The “beers and diapers” story is an ancient one, though its illustrative power has never decreased.
Sometime ago, Walmart extensively studied their own sales data and discovered many correlations. One stood out unexpectedly like a sore thumb: on Friday afternoons, young American males who purchase diapers also grab packs of beers.
Without data mining, nobody would have asked the question to start with. But, why would beers be sold together with diapers? Many hypotheses have been made by analysts. The most common argument is that the young fathers who have to stay home to take care of their babies also grab some beer for gratification because they cannot go to bars. Others argued that young males who have kids are better planners and thus purchase beers for the weeks ahead.
Regardless, a causality was hard to establish. However, what was important was that when stores started to place their diapers close to their beer, most young American fathers easily found their little pack of indulgences near their bags of duties: sales zoomed. The profit purely came from the power of data mining (well, and the efforts of placing the diaper section close to the beer section).
In recent years, everywhere in the world, big corporations and public institutions invest billions of dollars in building data warehouses.

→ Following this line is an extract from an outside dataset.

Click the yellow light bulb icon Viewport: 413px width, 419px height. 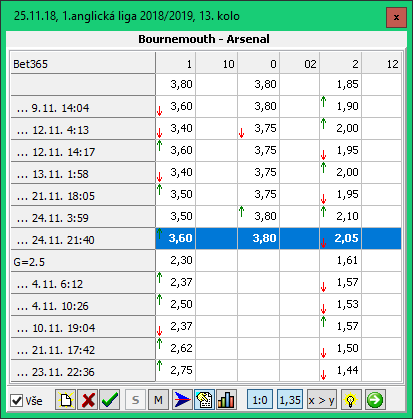(x=350, y=400)
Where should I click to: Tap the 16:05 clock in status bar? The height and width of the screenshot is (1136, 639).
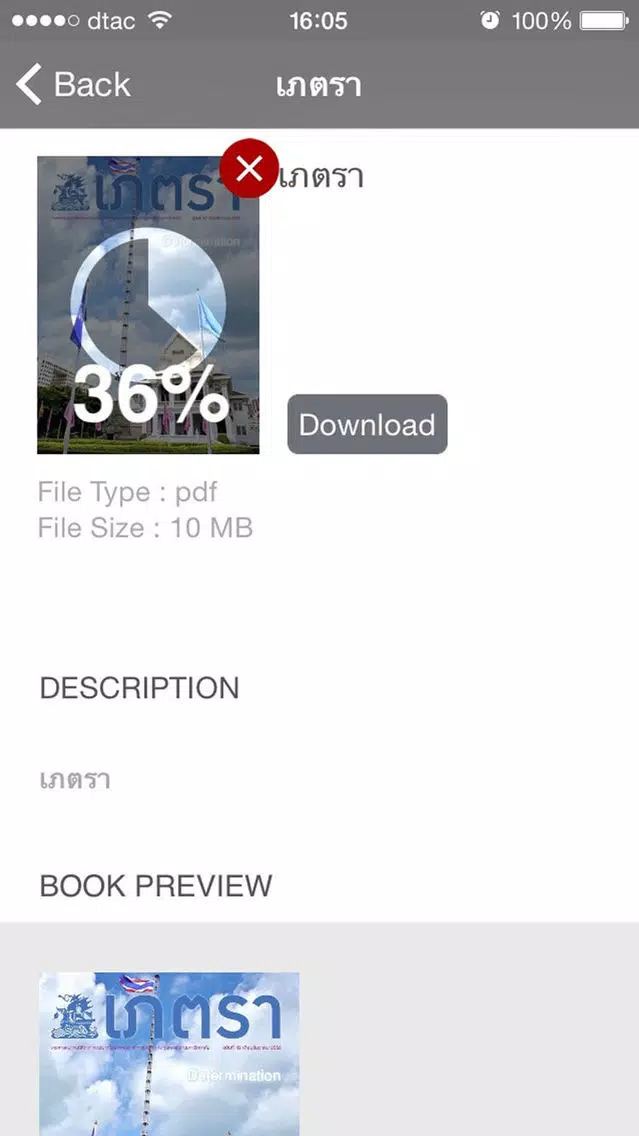click(x=318, y=21)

Competent data scientists are desperately needed to solve problems ranging from pattern recognition for improving homeland security, to geospatial data analyses to ensure safe, iceberg-free navigation; from speech recognition to help disabled people be understood more easily, to deep neural networks for building an artificial health care system.
Although data science is not made for everyone, it does not hurt to do more research on this field. Unlike what people believe, data science does not require as many math skills as fields like pure math or physics. Data science is about being creative with a dataset and coming up with valuable insights or making predictions.
According to indeed.com, as of October 30th 2017, the average annual salary for a data scientist in Canada has been 95, 620$ (CAD), and the same statistic in the US has been 130, 567$ (USD) . Evidently, more experienced data scientists enjoy bigger pay checks.
Although there might still be a long way ahead, it is never too early to search which professions suit your interests and personality. Currently, there are numerous paths to becoming a data scientist. One could choose to study statistics or computer science in any post-secondary educational institution. Another approach could be taking professional training in government funded programs, which are usually provided by colleges. Moreover, many courses are offered online. Some of the best sites include Coursera, Codecademy, Dataquest, DataCamp and Kaggle (for competitions).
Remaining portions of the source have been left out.